A partir do final da década de 1980, a Som Livre se firma no mercado com o lançamento de discos que viraram uma verdadeira febre. A trilha da novela O Rei do Gado, de Benedito Ruy Barbosa, vendeu mais de um milhão de cópias, em menos de um mês. Com o surgimento da internet, a Som Livre criou, em 1999, sua primeira loja virtual.


Desafios

A Som Livre segue firme somando novos desafios a outros antigos que ainda são fundamentais. Manter sua posição de braço forte de música das Organizações Globo continua sendo sua maior prioridade.

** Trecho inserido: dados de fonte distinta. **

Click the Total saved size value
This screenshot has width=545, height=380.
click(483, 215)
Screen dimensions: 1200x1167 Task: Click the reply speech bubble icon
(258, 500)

A tradição para trilhas sonoras de sucesso da TV Globo permanece, com lançamentos de enorme destaque como Paraíso, Páginas da Vida e Avenida Brasil, todas entre os produtos mais vendidos de seus respectivos anos.

Avenida Brasil, 2012. Som LivreParalelamente, enquanto a internet transforma o mercado de música gravada, os consumidores evoluem em sua forma de consumir música a cada nova tecnologia, e a experiência de música ao vivo se torna mais e mais presente.

O maior desafio para a Som Livre é o mesmo desafio de qualquer empresa no mercado de música: manter-se relevante em meio a tantas constantes transformações. Depois de períodos preocupantes em que o digital representava apenas uma ameaça, enfim modelos de negócio concretos e sustentáveis se apresentam, seja por download, streaming ou assinaturas. Também o negócio de shows mostra oportunidades que vão sendo exploradas pela Som Livre, com a criação de festivais próprios como o Arena Pop e o Festeja. Negócios periféricos que eram de menor importância passam a ser centrais, como execução pública, edição, licenciamento e negociações internacionais, hoje conduzidas através de acordos de representação com companhias internacionais.

“Quando fechamos um contrato, temos o trabalho da vida de alguém na nossa mão. É um voto de confiança que recebemos que precisa ser tratado com total seriedade e responsabilidade.” Marcelo Soares, diretor-geral da Som Livre

O forte elenco da Som Livre e a construção de um novo catálogo é chave de sucesso nesse novo cenário de negócios pulverizados.

“A única certeza que se tem sobre os próximos anos é que tudo vai mudar. Por isso estamos construindo uma organização que seja receptiva a mudanças, e vamos testando modelos com cautela e determinação”, diz Marcelo Soares, diretor-geral desde 2011. “O desafio extra é o caráter humano do negócio, nosso produto é a arte de terceiros. Nós não lidamos simplesmente com produtos, mas com a vida de artistas e compositores. Quando fechamos um contrato, temos o trabalho da vida de alguém na nossa mão. É um voto de confiança que recebemos que precisa ser tratado com total seriedade e responsabilidade.”